'''
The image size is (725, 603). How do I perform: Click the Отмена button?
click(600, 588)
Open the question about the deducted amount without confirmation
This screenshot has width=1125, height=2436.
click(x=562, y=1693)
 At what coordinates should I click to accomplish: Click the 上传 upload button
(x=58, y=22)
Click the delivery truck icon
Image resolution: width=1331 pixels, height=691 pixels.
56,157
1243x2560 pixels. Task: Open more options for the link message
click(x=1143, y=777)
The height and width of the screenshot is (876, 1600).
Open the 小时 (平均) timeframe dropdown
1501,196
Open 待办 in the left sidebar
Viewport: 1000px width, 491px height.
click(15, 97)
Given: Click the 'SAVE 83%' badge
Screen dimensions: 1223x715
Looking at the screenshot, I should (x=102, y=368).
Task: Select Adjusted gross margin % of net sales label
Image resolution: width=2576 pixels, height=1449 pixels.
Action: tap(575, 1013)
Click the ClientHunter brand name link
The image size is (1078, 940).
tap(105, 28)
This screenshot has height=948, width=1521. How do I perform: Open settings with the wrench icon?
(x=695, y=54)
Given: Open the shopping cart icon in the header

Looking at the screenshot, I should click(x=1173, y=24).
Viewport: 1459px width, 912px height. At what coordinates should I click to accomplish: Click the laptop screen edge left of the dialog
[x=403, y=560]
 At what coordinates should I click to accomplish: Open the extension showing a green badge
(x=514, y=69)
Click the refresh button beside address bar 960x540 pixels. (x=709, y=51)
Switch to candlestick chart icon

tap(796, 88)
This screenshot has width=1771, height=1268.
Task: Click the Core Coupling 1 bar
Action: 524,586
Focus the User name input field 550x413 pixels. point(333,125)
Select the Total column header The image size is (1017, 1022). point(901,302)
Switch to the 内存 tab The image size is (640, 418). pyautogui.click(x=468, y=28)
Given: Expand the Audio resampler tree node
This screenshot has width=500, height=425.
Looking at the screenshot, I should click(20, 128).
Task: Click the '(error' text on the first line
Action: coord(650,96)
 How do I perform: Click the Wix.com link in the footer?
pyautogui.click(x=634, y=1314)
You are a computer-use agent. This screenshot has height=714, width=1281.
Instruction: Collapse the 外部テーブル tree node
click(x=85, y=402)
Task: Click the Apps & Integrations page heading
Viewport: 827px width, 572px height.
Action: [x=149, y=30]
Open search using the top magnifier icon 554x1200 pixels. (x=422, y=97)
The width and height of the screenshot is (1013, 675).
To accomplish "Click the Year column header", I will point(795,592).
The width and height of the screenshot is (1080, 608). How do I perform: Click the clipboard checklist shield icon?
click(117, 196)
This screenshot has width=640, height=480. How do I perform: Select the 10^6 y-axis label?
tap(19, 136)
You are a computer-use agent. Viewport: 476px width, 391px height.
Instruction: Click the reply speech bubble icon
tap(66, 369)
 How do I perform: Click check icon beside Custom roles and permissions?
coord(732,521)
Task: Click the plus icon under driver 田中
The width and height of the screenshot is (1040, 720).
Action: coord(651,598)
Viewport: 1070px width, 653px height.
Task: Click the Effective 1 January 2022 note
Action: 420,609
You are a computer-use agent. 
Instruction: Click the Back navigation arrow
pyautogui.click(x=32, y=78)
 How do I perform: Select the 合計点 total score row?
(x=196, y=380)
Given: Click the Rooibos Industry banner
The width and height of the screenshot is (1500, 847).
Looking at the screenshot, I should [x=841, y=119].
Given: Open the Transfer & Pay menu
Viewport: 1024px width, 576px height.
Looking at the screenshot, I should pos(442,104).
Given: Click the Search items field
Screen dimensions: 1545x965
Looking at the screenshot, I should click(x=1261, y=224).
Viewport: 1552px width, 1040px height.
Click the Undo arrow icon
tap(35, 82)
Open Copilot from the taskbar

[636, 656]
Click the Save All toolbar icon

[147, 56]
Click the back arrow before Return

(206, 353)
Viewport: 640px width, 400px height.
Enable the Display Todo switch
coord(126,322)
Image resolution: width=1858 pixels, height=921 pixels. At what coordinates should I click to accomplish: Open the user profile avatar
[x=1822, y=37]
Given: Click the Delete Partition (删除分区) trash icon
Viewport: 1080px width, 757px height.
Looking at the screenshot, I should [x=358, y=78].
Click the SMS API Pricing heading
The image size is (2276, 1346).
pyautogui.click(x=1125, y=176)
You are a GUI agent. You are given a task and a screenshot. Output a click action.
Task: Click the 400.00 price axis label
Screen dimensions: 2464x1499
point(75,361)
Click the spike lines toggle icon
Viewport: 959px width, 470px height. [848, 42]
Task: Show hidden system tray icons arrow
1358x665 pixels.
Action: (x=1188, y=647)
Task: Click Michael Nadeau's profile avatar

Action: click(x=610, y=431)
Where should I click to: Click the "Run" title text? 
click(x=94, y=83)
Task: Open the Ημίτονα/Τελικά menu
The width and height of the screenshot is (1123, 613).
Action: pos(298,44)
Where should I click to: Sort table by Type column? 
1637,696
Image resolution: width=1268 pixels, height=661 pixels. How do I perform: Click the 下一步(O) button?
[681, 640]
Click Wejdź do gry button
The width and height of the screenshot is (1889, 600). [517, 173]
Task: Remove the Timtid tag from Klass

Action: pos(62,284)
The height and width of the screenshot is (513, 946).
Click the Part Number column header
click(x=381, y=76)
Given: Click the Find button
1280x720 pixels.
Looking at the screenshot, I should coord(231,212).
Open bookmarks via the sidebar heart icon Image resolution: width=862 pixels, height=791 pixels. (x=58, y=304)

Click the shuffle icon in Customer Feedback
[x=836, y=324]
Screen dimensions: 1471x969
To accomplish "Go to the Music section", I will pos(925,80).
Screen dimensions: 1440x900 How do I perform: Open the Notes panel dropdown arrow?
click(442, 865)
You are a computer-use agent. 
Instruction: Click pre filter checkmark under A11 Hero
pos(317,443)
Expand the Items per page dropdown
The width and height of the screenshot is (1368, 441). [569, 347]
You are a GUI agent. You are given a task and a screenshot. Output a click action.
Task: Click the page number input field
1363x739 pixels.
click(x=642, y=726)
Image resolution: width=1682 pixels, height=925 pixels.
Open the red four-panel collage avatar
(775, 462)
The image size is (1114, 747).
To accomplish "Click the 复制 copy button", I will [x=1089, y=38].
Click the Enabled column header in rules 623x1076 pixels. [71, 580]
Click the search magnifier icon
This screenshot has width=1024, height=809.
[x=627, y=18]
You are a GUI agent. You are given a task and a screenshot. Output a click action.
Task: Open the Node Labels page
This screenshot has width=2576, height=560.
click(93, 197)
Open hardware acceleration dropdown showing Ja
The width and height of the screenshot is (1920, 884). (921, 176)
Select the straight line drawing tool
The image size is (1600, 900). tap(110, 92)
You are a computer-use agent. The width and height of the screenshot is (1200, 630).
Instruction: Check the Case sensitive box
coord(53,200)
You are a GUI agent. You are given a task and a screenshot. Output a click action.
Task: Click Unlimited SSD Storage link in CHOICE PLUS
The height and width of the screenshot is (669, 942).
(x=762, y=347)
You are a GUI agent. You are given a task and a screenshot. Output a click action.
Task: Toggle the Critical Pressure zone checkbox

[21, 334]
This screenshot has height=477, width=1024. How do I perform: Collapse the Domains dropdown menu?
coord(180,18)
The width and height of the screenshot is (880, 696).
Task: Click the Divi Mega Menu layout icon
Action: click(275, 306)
'''
YOUR TASK |
How many lines in the records hold the string "heading"? The number alone is the answer.

TASK SOLUTION |
2